Legenden von Venedig

Venedig ist eine märchenhafte Stadt im Wasser mit langer und großer Geschichte. Deshalb beherbergt die Lagunenstadt viele schaurige und kuriose Legenden und Halbwahrheiten. Ich liebe solche Storys und möchte deshalb einige davon hier zum Besten geben:

Der letzte Seufzer beim Anblick der Freiheit

Die berühmte Seufzerbrücke ist der Übergang vom Dogenpalast zum alten Gefängnis Venedigs. Früher wurde man im Gerichtssaal des Palastes verurteilt und dann direkt ins Gefängnis gebracht.

Seufzerbrücke - Blick von innen (li.) und außen (Quelle: ruti)
Seufzerbrücke – Blick von innen (li.) und außen

Als die Verurteilten die Seufzerbrücke überquerten, konnten sie durch kleine Öffnungen im Mauerwerk ein letztes Mal nach draußen in die Lagune blicken und den Duft der Freiheit erhaschen. Die schweren Seufzer, die die Gefangenen daraufhin ausstießen, haben der Brücke ihren Namen gegeben.

Ich zeig dir, wieviel Uhr es ist

Auf dem Markusplatz (der mit den vielen Tauben) fanden in der Vergangenheit die Hinrichtungen in Venedig statt. Der Verurteilte stand zwischen zwei riesigen Säulen mit dem Rücken zur Lagune und dem Gesicht zur Turmuhr.

Der Blick auf die Turmuhr war der letzte, den die zum Tode Verurteilten hatten. (Quelle: ruti)
Der Blick auf die Turmuhr war der letzte, den die zum Tode Verurteilten hatten.

Das Letzte was er sah, war der Zeitpunkt seines Todes. Daraus hat sich eine Redensart entwickelt, die heute noch geläufig ist: Wenn man in Venedig jemanden beschimpft, sagt man: „Ich zeig dir, wieviel Uhr es ist“ (te fasso vedar me che ora che xe).

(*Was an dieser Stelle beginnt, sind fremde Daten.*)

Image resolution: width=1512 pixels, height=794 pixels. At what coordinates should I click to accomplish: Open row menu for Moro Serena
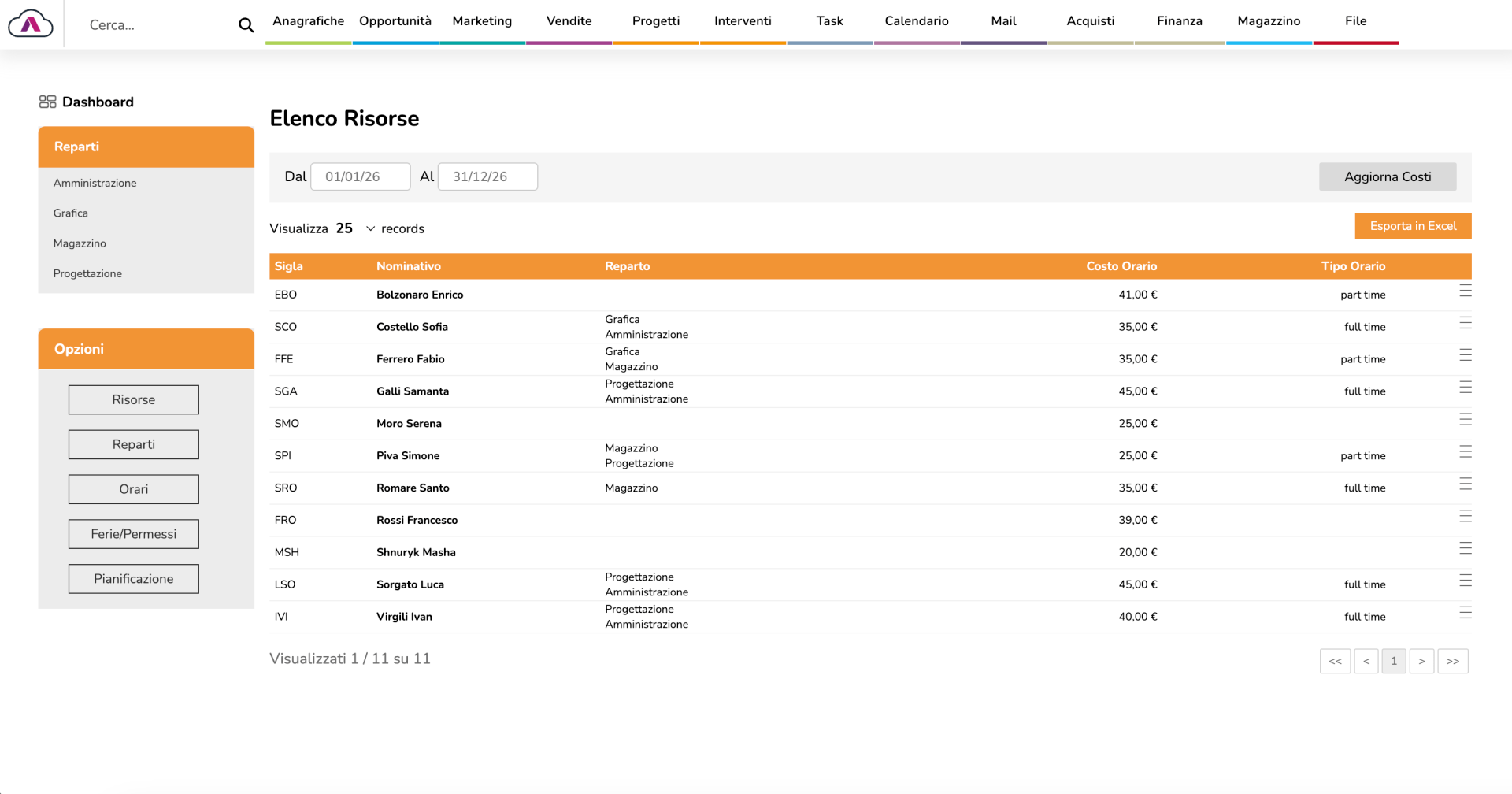click(x=1465, y=420)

Versuche nicht, den Teufel zu verarschen

Dies ist die Legende vom Bau der Rialtobrücke: Die Errichtung bereitete den Baumeistern große Schwierigkeiten. Immer wieder brach die Konstruktion zusammen. Der Teufel hatte seine Hände im Spiel und verhinderte einen sicheren Übergang über den großen Kanal. Er würde erst aufhören, wenn er die erste Seele bekommt, die die Brücke überquert. Der Baumeister, fest entschlossen die Brücke fertigzustellen, schloss den Pakt mit dem Teufel, glaubte aber den Herrn der Unterwelt austricksen zu können. Er wollte dafür sorgen, dass die erste Seele, die die Brücke überquert, ein Hahn ist. Damit wäre sein Teil der Abmachung erfüllt, aber kein Mensch hätte Schaden genommen. Also ließ er Wachen aufstellen, die verhinderten, dass irgendjemand die Brücke betrat. Der Teufel aber hatte von dem Plan des Baumeisters Wind bekommen, ging zu seiner schwangeren Frau und erzählte ihr, dass ihr Mann sie auf der Brücke erwarten würde. Die Wachen erkannten die Frau als die Gattin des Baumeisters und ließen sie durch. Damit war ihre Seele verloren. Und die Moral von der Geschicht: den Teufel, den verarscht man nicht.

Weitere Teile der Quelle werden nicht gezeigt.